Mission Statement: Make it Possible
Today’s post by Drew McLellan asks how marketers can create mission statements that avoid the ambiguous and vague Dilbert version and actually define an organization’s reason for being. Being movie buffs, we just can’t resist drawing inspiration for a follow-up from the blockbuster franchise: Mission Impossible.
Did you ever wonder why Tom Cruise’s missions were impossible? Maybe the IMF’s vision was too grandiose or Mr. Phelps’ goals were too ill defined to take meaningful actions. As it turned out, at least in the first three movies, our hero defied the odds and accomplished his impossible missions. But, that’s Hollywood. In the real world of high tech, visions must be insightful and relevant, goals must be specific and measurable, and both must be tied together with missions possible.

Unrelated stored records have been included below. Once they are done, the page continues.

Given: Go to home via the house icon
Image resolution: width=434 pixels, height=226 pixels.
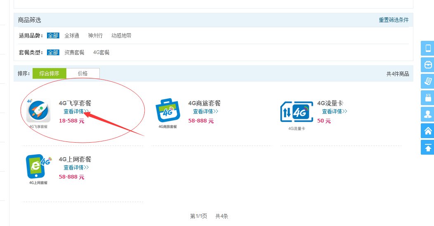Looking at the screenshot, I should point(428,131).
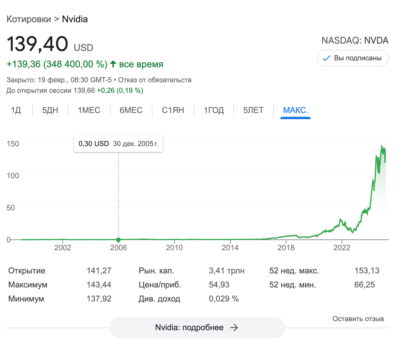The height and width of the screenshot is (346, 411).
Task: Open the Nvidia: подробнее button
Action: tap(197, 327)

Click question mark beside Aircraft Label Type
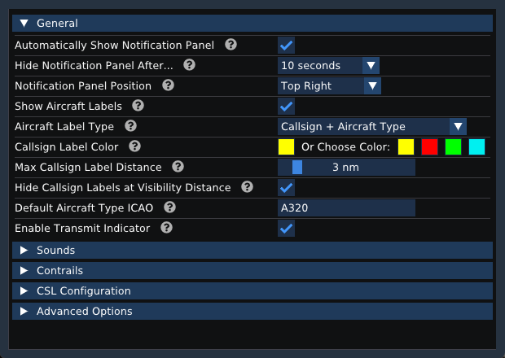coord(130,126)
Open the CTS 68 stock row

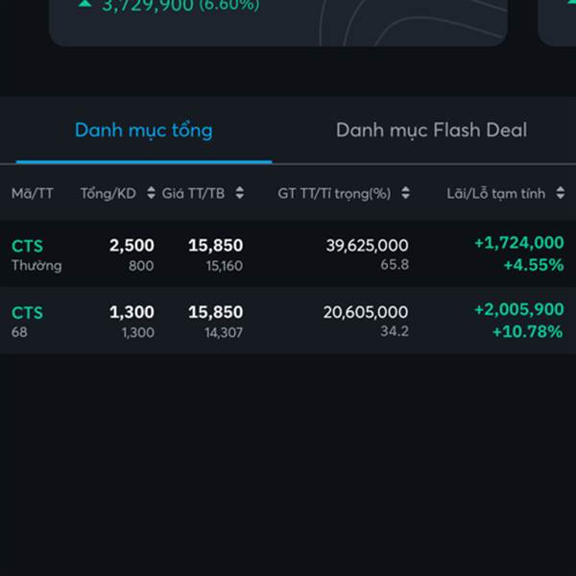tap(288, 321)
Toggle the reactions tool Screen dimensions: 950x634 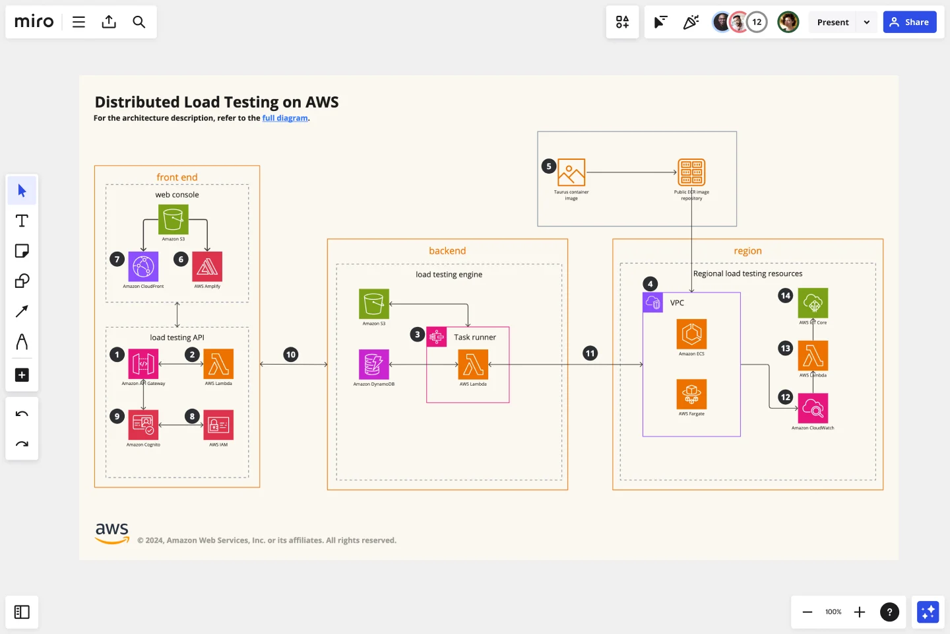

A corporate mission statement is developed for one main purpose: to drive a company’s actions. Since a company lives and dies by its actions, it is crucial to get the mission right and make sure that every employee is aligned on it. Getting the mission right seems easy enough, but entrepreneurs often fall into some common pitfalls when developing a mission.
Mission is confused with vision – More often than not a mission is crafted to sound like a vision (and vice versa). Remember that a vision is about thinking and mission is about doing. Both are needed, but without an action orientated mission, an organization has no fundamental direction.
- Vision: In five years, every cell phone will be sold with an ultra-long life battery
- Mission: To bring ultra-long life cell phone batteries to 60% of consumers in five years
Mission is too broad or unfocused – Entrepreneurs are known to be aggressive and zealous. These are fundamentally valuable traits, but they may need to be reigned in when it comes to formulating a mission statement. If a mission statement is too broad, it may not be achievable in a meaningful time frame, or it may be open for various interpretations and, possibly, conflicting actions.
- Too broad: To be the world’s leading software vendor
- Focused: To be the number one enterprise security software vendor in the United States
Mission does not align with corporate goals – Perhaps the worst faux pas is a mission that does not align with corporate goals. For example, consider a corporate goal of selling $50M in wireless networking infrastructure in the North American residential market.
- Does not support goal: To be the worldwide wireless networking vendor of choice to residences and businesses
- Supports goal: To be the North American wireless networking vendor of choice to the residential market
Getting the mission right is essential to getting your company moving in the same direction – toward success. Your mission, should you choose to accept it, is to craft a mission statement that is actionable, focused and aligned with corporate goals, and to ensure that employees are aware of, understand and are executing on the mission.